A temperatura média que ocorre naturalmente no espaço sideral é
de aproximadamente 2,7 K -
quase 200 vezes maior do que a temperatura no interior do computador quântico.
D-Wave lançou em 2012
processadores quânticos de 128 qubits
Apesar
do custo, o sistema recebeu várias compras. Os clientes incluem Universidade de
Harvard, a Lockheed Martin Corp.
(LMT) e a Universidade de Cornell. Enquanto o sistema mostrou resultados
questionáveis em termos de aceleração, ao
menos desmistificou o ceticismo fornecendo indícios de que o complexo
equipamento funcionou como descrito.
O computador quântico
One D-Wave vendido por US$ 10 milhões de dólares
Mais
tarde naquele ano, a D-Wave apresentou
o Vesúvio (D-Wave Two) com 512-qubit.
O design do D-Wave Two foi um salto
crucial, uma vez que finalmente começou a eclipsar os computadores tradicionais
em velocidade. Em alguns casos, o D-Wave
Two foi centenas de vezes mais rápido quando comparado o melhor algoritmo
quântico com o algoritmo clássico mais apto em hardware tradicional.
Google e D-Wave:
enredados por uma causa comum
O
envolvimento da Google com a D-Wave
remonta há mais de meia década. Em 2009, uma das primeiras demonstrações de
protótipos iniciais da D-Wave
envolveu um algoritmo quântico de busca de imagem da Google. Em maio de 2013, o Google e a D-Wave aprofundaram a parceria anunciando a abertura do laboratório Google Quantum Artificial Intelligence. O laboratório foi
co-patrocinado pela NASA e pela Universities Space Research Association (USRA). Ele mostrou que em vários indicadores, o
D-Wave poderia oferecer uma
aceleração de 3 a 5 ordens de magnitude maior do que dos algoritmos e hardwares
convencionais.
Google
usou suas caixas da D-Wave
para otimizar partes do seu sistema operacional Android. Enquanto eles se recusaram
a revelar certos detalhes, o Google disse que as otimizações alcançadas com o
hardware quântico foram muito além do que era possível com o seu hardware
convencional. Uma caixa da D-Wave
poderia fazer o trabalho de otimização, em alguns casos, de todo um grande
centro de dados.
Em
maio, o laboratório ofereceu uma validação crucial da tecnologia D-Wave, usando uma técnica chamada
espectroscopia de tunelamento de qubit. Eles observaram uma forte evidência de
entrelaçamento quântico durante uma parte chave do processo. Esta validação foi
muito importante, já que algumas perguntas permaneciam se a máquina da D-Wave verdadeiramente realizava o quantum annealing. Enquanto descrições da
física quântica forneceram o melhor ajuste para métricas observadas
anteriormente, estudos indicam que os modelos clássicos demonstraram um comportamento semelhante. O novo trabalho do Google
et al., mostrou de forma inequívoca
que os mecanismos quânticos estavam trabalhando dentro das misteriosas caixas
da D-Wave.
Sangue novo!
A
parceria anunciada recentemente com a UCSB traz a bordo um dos maiores
especialistas do mundo em supercondutores, o físico John Martinis. Professor
Martinis ganhou o prêmio de Londres - um prêmio de investigação de ponta - para
aplicações de supercondutores na computação quântica. Sua especialidade está no
controle quântico - sistemas químicos que permitem manipulação de estados
quânticos - e processamento de informação quântica - projetar algoritmos
quânticos especializados (software) para analisar conjuntos de dados complexos.
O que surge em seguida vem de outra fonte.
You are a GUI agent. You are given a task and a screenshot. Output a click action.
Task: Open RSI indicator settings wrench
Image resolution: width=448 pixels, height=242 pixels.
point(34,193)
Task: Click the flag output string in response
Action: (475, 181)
O grupo do professor Martinis:
Austin Fowler, Rami Barends, Professor John Martinis e Julian Kelly
Hartmut
Neven, diretor de engenharia do Google relata:
Com um grupo
de hardware integrado, a equipe agora será capaz de implementar e testar novos
designs para otimização quântica e processadores de inferência baseados em recentes
conhecimentos teóricos, bem como em nosso aprendizado a partir da arquitetura quantum
annealing da D-Wave. Vamos continuar colaborando com os cientistas da D-Wave e
experimentar a máquina "Vesúvio" na NASA, que será atualizada para 1000
qubit do processador "Washington".
A D-Wave revelou no ano passado que a sua
concepção de qubit consiste de alças supercondutoras compostas de nióbio, com
uma camada isolante de óxido de alumínio na junção. Os loops supercondutores
são conhecidos como junções Josephson, em homenagem ao físico britânico Brian David Josephson que ganhou um prêmio Nobel de Física por descrever, em 1962, o
comportamento deste tipo de circuito.
Circuitos
supercondutores de nióbio e óxido de alumínio podem ser construídos em um substrato
de silício para projetos de eletrônica quântica. [Fonte da imagem: IEEE Spectrum]
A
fase e a carga do supercondutor utilizado são fundamentais para quanto tempo os
qubits podem ser mantidos e que níveis de emaranhamento podem ser alcançados
durante o quantum annealing. Nióbio é
o supercondutor líder usado nestas junções, que também são conhecidas como junções túnel (STJ). Não há substituto para o nióbio que é o supercondutor elementar de
mais alta temperatura crítica (9,26 K). Investigações sugerem que o tecnécio
sob alta pressão pode alcançar 11,2 K, porém mais trabalho precisa ser feito
para analisar a viabilidade da utilização de um material em uma STJ.
Nióbio elementar na
forma de liga é azul e é encontrado em depósitos cristalinos. [Fonte da
imagem: Wikimedia Commons]
Entretanto,
professor Martinis pode focar seus conhecimentos na otimização da geometria da
junção e nas técnicas de deposição para produzi-la de forma consistente e
acessível. Ele deve também trabalhar para produzir um tipo especial de geometria
na junção Josephson - uma junção em forma de cruz que ele chama de “XMON”. Em
abril, sua equipe publicou um artigo na Nature sobre ‘xmons’ de
qualidade perto de comerciais. Xmons
mostram emaranhamento superior a outras geometrias da junção, mas (como afirma
o artigo) está apenas começando a se aproximar da disponibilidade comercial.
Professor Martini
desenvolveu uma junção Josephson melhorada que tem uma geometria em forma de
cruz. Ele a chama de um qubit “XMON”. [Fonte da imagem: UCSB]
A
recompensa para o Google irá, em curto prazo, ser realizada por meio de
algoritmos de otimização de software que caçam pelas ineficiências em um código
base. Em longo prazo, o Google pode ser capaz de abaixar os preços desses
sistemas quânticos o suficiente para torná-los utilizáveis como um backend de busca
para o seu motor de imagens, proporcionando uma busca muito mais veloz e inteligente.